CI_DEBUG_SERVICESは、サービスコンテナをアクティブにデバッグしている場合にのみ有効にしてください。サービスコンテナのログをキャプチャすると、ストレージとパフォーマンスの両方に影響があるためです。

サービスログの生成を有効にするには、プロジェクトの.gitlab-ci.ymlファイルにCI_DEBUG_SERVICES変数を追加します:

variables:
  CI_DEBUG_SERVICES: "true"

指定できる値は次のとおりです:

• 有効: TRUE、true、True
• 無効: FALSE、false、False

他の値を指定すると、エラーメッセージが表示され、実質的に機能が無効になります。

有効にすると、すべてのサービスコンテナのログがキャプチャされ、他のログと同時にジョブトレースログにストリーミングされます。各コンテナからのログには、コンテナのエイリアスがプレフィックスとして付加され、異なる色で表示されます。

CI/CD変数をマスクするを参照してください。

ジョブをローカルでデバッグする

以下のコマンドは、ルート権限なしで実行します。ユーザーアカウントでDockerコマンドを実行できることを確認してください。

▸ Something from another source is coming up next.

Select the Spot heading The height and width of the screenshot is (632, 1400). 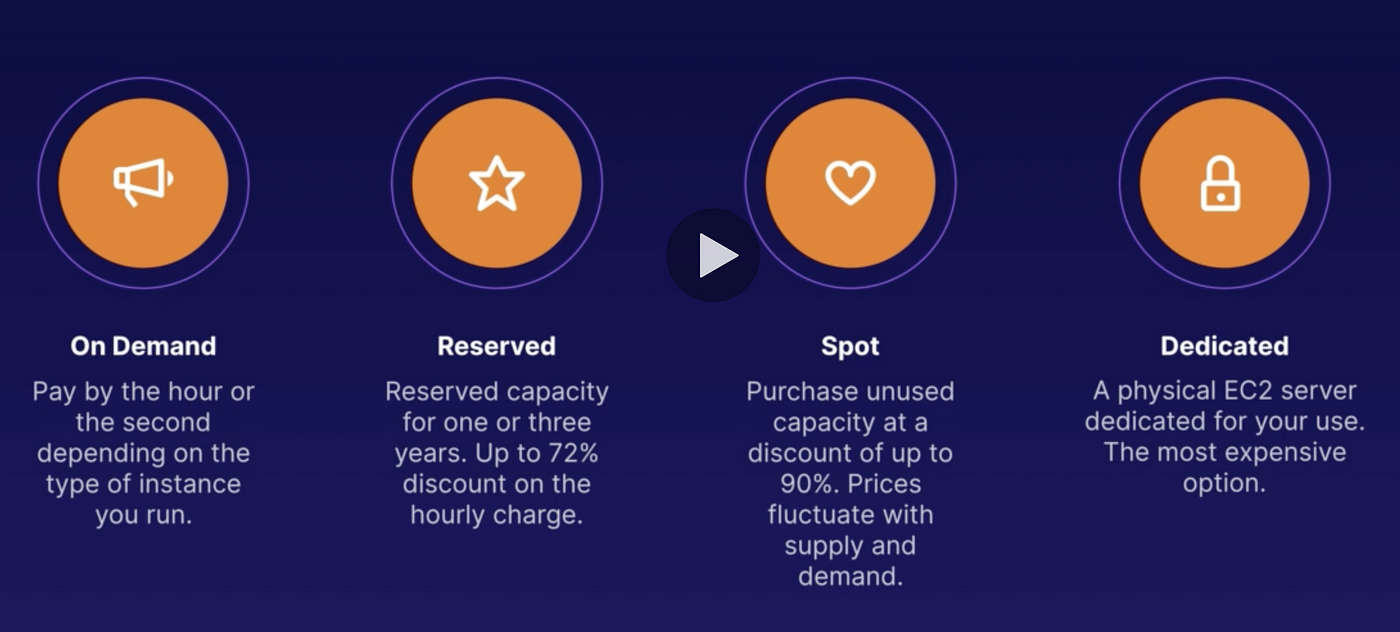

まず、build_scriptという名前のファイルを作成します:

cat <<EOF > build_script
git clone https://gitlab.com/gitlab-org/gitlab-runner.git /builds/gitlab-org/gitlab-runner
cd /builds/gitlab-org/gitlab-runner
make runner-bin-host
EOF

この例では、Makefileを含むGitLab Runnerリポジトリを使用しているため、makeを実行すると、Makefileで定義されたターゲットが実行されます。make runner-bin-hostの代わりに、プロジェクトに固有のコマンドを実行することもできます。

次に、サービスコンテナを作成します:

docker run -d --name service-redis redis:latest

前述のコマンドは、最新のRedisコンテナイメージを使用して、service-redisという名前のサービスコンテナを作成します。サービスコンテナはバックグラウンドで実行されます（-d）。

最後に、以前に作成したbuild_scriptファイルを実行して、ビルドコンテナを作成します:

docker run --name build -i --link=service-redis:redis golang:latest /bin/bash < build_script

前述のコマンドは、golang:latestイメージから起動され、1つのサービスがリンクされたbuildという名前のコンテナを作成します。build_scriptはstdinを使用してbashインタープリターにパイプされ、bashインタープリターがbuildコンテナ内でbuild_scriptを実行します。

テストの完了後にコンテナを削除するには、次のコマンドを使用します:

docker rm -f -v build service-redis

このコマンドは強制的に（-f）、buildコンテナ、サービスコンテナ、およびコンテナの作成時に作成されたすべてのボリューム（-v）を削除します。

サービスコンテナ使用時のセキュリティ

Docker特権モードはサービスに適用されます。これは、サービスイメージコンテナがホストシステムにアクセスできることを意味します。信頼できるソースからのコンテナイメージのみを使用する必要があります。

共有/buildsディレクトリ

ビルドディレクトリは/buildsの下にボリュームとしてマウントされ、ジョブとサービスの間で共有されます。サービスが起動した後、ジョブはプロジェクトを/builds/$CI_PROJECT_PATHにチェックアウトします。サービスがプロジェクトファイルにアクセスしたり、アーティファクトを保存したりする必要がある場合は、そのディレクトリが存在し、$CI_COMMIT_SHAがチェックアウトされるまで待機しなくてはなりません。ジョブがチェックアウト処理を完了する前に行われた変更は、チェックアウト処理によって削除されます。

サービスは、ジョブディレクトリにデータが格納され、処理の準備が整っていることを検出する必要があります。たとえば、特定のファイルが利用可能になるまで待機します。

起動直後に処理を開始するサービスは、ジョブデータがまだ利用できないために失敗する可能性があります。たとえば、コンテナはdocker buildコマンドを使用して、DinDサービスへのネットワーク接続を確立します。サービスはそのAPIに対して、コンテナイメージのビルドを開始するよう指示します。Docker Engineは、Dockerfileで参照しているファイルにアクセスできなければなりません。したがって、そのサービスからCI_PROJECT_DIRにアクセスできる必要があります。ただし、Docker Engineは、ジョブでdocker buildコマンドが呼び出されるまでアクセスを試行しません。この時点で、/buildsディレクトリにはすでにデータが格納されています。開始直後にCI_PROJECT_DIRへの書き込みを試みるサービスは、No such file or directoryエラーで失敗する可能性があります。

ジョブデータとやり取りするサービスがジョブ自体によって制御されていないシナリオでは、Docker executorワークフローを検討してください。